RCMP officers have been reprimanded for impaired driving, careless use of firearms, using the force's computers to access pornographic websites and cavorting with prostitutes, according to the Mounties' most recent disciplinary report.

In the last reporting period for 2010-2011, 65 regular and civilian members faced formal discipline hearings; 13 of them resigned from the RCMP and one was dismissed. Other code of conduct violations included using excessive force, having sex in an unmarked RCMP vehicle and filing false overtime claims.

RCMP spokeswoman Sgt. Julie Gagnon said an officer or civilian member can be subject to criminal proceedings as well as formal discipline for code of conduct breaches.

"Depending on the circumstances, criminal and internal proceedings can take place concurrently, or the disciplinary process may take place after the criminal proceedings are completed," she told CBC News.

There were also 156 cases of informal disciplinary incidents that warranted corrective or remedial actions such as counselling, special training or increased supervision. Those include incidents such as publicly criticizing the force, uttering threats, uniform or dress violations, disobeying orders or oaths, or disgraceful conduct.

The RCMP has been under intense criticism after widespread complaints from female officers about sexual harassment in the forces began to emerge last November. Commissioner Bob Paulson vowed that tackling the problem would be his top priority when he was appointed just weeks later.

Paulson says institution hasn't kept pace with society

Appearing before the House of Commons Standing Committee on Status of Women Monday, Paulson blamed the culture of an institution that hasn’t kept pace with advancing equality rights in society at large.

Gagnon said the RCMP is also working to update the broader complaint and disciplinary system.

"The RCMP, in partnership with Treasury Board and Public Safety, is currently examining options to modernize discipline, grievance and human resource management processes," she said.

The annual report, which was released in February, is the third published after a government directive in 2008 designed to make the disciplinary process more transparent and accountable.

The directive to overhaul the process by then-public safety minister Stockwell Day also called for national standardization of policies and protocols and more thorough monitoring and coordination of files.

It also required the RCMP to give the government notice of any major disciplinary cases.

Process 'absolute madness'

In the last year reporting year, 57 members were suspended – including 52 with pay and five without pay.

Stoppage of pay and allowances are invoked only in "extreme circumstances" when it would be inappropriate to pay a member his or her salary, such as if the person is in jail awaiting trial, or has been absent without authority for seven days, according to the report.

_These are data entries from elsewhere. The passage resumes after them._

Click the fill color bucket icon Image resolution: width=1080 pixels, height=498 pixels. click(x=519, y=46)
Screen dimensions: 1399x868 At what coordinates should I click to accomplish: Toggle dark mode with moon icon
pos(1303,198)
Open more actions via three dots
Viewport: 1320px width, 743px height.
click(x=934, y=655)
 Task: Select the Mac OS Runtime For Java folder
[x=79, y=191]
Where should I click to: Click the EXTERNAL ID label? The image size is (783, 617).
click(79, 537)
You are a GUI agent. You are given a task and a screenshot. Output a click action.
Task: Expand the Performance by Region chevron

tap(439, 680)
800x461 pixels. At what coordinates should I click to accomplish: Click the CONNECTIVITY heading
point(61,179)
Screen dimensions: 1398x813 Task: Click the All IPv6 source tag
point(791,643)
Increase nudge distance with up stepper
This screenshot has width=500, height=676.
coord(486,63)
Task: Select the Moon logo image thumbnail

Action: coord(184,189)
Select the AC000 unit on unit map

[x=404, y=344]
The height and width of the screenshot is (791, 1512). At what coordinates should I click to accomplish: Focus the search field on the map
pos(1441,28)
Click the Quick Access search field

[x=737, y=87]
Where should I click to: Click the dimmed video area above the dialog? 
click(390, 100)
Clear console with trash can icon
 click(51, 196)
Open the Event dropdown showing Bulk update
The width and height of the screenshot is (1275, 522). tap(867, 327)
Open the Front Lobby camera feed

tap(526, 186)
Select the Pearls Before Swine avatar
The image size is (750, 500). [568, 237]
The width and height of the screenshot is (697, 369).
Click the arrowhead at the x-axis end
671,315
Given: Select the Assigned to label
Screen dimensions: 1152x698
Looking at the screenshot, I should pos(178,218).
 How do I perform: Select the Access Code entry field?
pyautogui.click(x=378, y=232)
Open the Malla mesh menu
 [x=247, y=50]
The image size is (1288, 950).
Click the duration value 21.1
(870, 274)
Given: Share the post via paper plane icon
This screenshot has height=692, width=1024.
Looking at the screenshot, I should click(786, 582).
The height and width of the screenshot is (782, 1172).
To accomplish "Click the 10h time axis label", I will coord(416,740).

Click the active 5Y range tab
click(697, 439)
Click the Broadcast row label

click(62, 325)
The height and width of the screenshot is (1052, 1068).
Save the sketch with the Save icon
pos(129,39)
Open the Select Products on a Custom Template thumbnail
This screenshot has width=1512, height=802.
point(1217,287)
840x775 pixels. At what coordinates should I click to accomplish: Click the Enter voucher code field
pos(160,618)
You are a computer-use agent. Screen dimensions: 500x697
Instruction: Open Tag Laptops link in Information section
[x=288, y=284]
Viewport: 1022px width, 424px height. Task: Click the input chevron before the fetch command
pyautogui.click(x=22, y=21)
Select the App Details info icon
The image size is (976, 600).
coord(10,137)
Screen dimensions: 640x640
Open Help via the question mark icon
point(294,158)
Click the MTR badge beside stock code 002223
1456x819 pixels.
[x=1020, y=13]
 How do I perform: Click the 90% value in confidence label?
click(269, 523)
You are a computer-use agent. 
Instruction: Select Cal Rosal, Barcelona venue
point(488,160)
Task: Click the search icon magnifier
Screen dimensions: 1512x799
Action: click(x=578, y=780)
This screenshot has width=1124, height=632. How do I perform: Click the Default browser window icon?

The disciplinary process was criticized recently by British Columbia RCMP Deputy Commissioner Craig Callens, who called it "absolute madness" that it is so difficult to dismiss or suspend a member without pay. He called for more local management control over who is hired and fired.

The disciplinary report shows there have been anywhere from 61 to 106 new formal disciplinary cases recorded in the last 11 years.

"Canadians have rightfully high expectations of their national police service and it is the RCMPs responsibility to live up to those expectations," it reads. "Public trust is critical to our organization and it is essential that we maintain the high standard of conduct that has been demonstrated throughout the RCMP’s long history."

Some of the disciplinary cases summarized in the report:

  • A constable received a reprimand and forfeiture of five days’ pay for allowing a prostitute actively soliciting sexual activity to enter personal vehicle for sexual activity.
  • A constable received a reprimand and forfeiture of 10 days’ pay for impaired driving.
  • A constable was dismissed for sexual assault and inappropriate comments of a sexual nature; reporting for duty while under the influence of alcohol.
  • A staff sergeant received a reprimand and forfeiture of 10 days’ pay for making a false statement to a Canada Border Services Agency official.
  • A civilian member received two reprimands and two forfeitures of seven days’ pay for use of controlled substances and theft.
  • A constable received a reprimand and forfeiture of five days’ pay for operating a motor vehicle at excessive speeds without legitimate operational purpose causing damage of vehicle beyond repair.
  • A constable received reprimand and forfeiture of one day’s pay for excessive force.
  • A constable received reprimand and forfeiture of five days’ pay for improper use of government credit card.